PROVIDED TEXT ::
-- start --
GUIDE - NRF5 / NRF51 / NRF52 for beginners

  • So you're curious about the NRF5 series boards huh? Let's dive in!

    // updates can be found below.

    It's a tiny Arm processor based board that can work like an Arduino. There are a few flavours.
    NRF51 $3
    NRF52 $3
    NRF52840 $40 (new, has built in usb support)

    Get the NRF52 version for now


    • Arduino with built in NRF24 for just $3.
    • The size of a postage stamp.
    • Powerful enough to use the simple encryption functionality easily.
    • Antenna socket: just plug in antenna for more range.
    • Ultra low power use.
    • You get to decide which pins do what. For example, you can decide through software which pins should be hardware serial pins. There's a small pin router built in.
    • Built in support for NFC (swiping smart cards and tags).


    • Has 3.3v internal logic. Most new sensors use 3.3v for logic too.


    • Relatively new, so there might still be some bugs in MySensors.
    • The pins cannot handle as much current (5ma) as the Arduino's could (40ma).
    • Smaller pin spacing (1.27mm instead of 2.54mm), so harder to solder. Fewer expansion boards available.
    • Unlike the Arduino Nano, the programmer doesn't also function as a serial monitor. To get serial output you have to set some pins as the serial output, and then connect to those pins with a separate usb serial port adapter. It's a bit like the Arduino Pro Mini in that sense.
    • The EByte module has no onboard LED, which makes it difficult to know it's on, or to test things with a simple blink sketch.

    Open the Arduino software and install these two boards in the Arduino IDE:
    (click on the links to get installation instructions).

    Carefully soldered some wires to your board, and connected it a programming tool. The cheapest simplest option is to get an ST-Link v2 ($3).
-- end --
SUPPLIED INFORMATION ::
-- start --
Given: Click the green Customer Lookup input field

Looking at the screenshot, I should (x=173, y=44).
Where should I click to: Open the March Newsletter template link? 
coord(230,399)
-- end --
WRITTEN REQUEST 1 ::
In the NRF5 guide, rework the part that opens with the words containing "It's a tiny" and closes with "low power use.", replacing "postage stamp" with "fingernail".
WRITTEN REQUEST 2 ::
According to the NRF5 guide, what pin spacing do the boards have?
WRITTEN REQUEST 3 ::
Pick up the NRF5 beginners' guide after its last sentence and keep writing.

EXPECTED ANSWER 1 ::
It's a tiny Arm processor based board that can work like an Arduino. There are a few flavours.
    NRF51 $3
    NRF52 $3
    NRF52840 $40 (new, has built in usb support)

    Get the NRF52 version for now


    • Arduino with built in NRF24 for just $3.
    • The size of a fingernail.
    • Powerful enough to use the simple encryption functionality easily.
    • Antenna socket: just plug in antenna for more range.
    • Ultra low power use.

EXPECTED ANSWER 2 ::
1.27mm, instead of the 2.54mm spacing.

EXPECTED ANSWER 3 ::
    gnd ->gnd (in the corner)
    3.3v -> vcc (in the same corner)

    alt text

    In the Arduino IDE open an example (file -> examples -> myboardNRF5 -> myboardNRF5). You will now have three files:

    • Main file <- your main code goes here.
    • MyBoardNRF5.h <- here you can set which goodies you want, on which pins.
    • MyBoardNRF5.cpp <- probably no reason to change anything here.

    In the main file make sure it has these lines:
    #define MY_RADIO_NRF5_ESB
    #include <MySensors.h>

    Upload settings
    In the Arduino IDe click on the tools dropdown and start set things up like this:

    • Board: "MyBoardNRF5 NRF52832"
    • Reset: "don't enable"
    • Bootloader/SD: "none"
    • Low frequency clock: "Crystal Oscilator" (RC Oscillator might work too).
    • Port: none
    • Programmer: ST-Link V2

    First the chip you are using must be 'wiped'. This removes the bluetooth functionality. Wipe the chip by clicking "tools -> burn bootloader". You'll get an error but that's normal.

    Next, when your sketch is complete, choose "sketch -> upload via programmer".

    If you were using an Arduino Nano before, then you might have powered your sensors directly from the Arduino's 5v pin. With these boards you can't run the power through the NRF5 board first. Make the 5V go 'around it'. Only use these boards to collect and send signals. To get a steady power supply, depending on how much you need, you could try:

    • An AMS1117 regulator. It can generate a max of 800ma at 3.3v. Here's a small version.
    • Special power supply boards such as this one.


    • Timed out while waiting for target halted: are your pins connected ok?
    • Unable to reset target: are your pins connected ok?


    • Some things, like turning on a pin when you press a button, can be handled by (programmed into) the 'periphery' of the chip. Not having to wake up the main chip saves some power. An example of this can be found here.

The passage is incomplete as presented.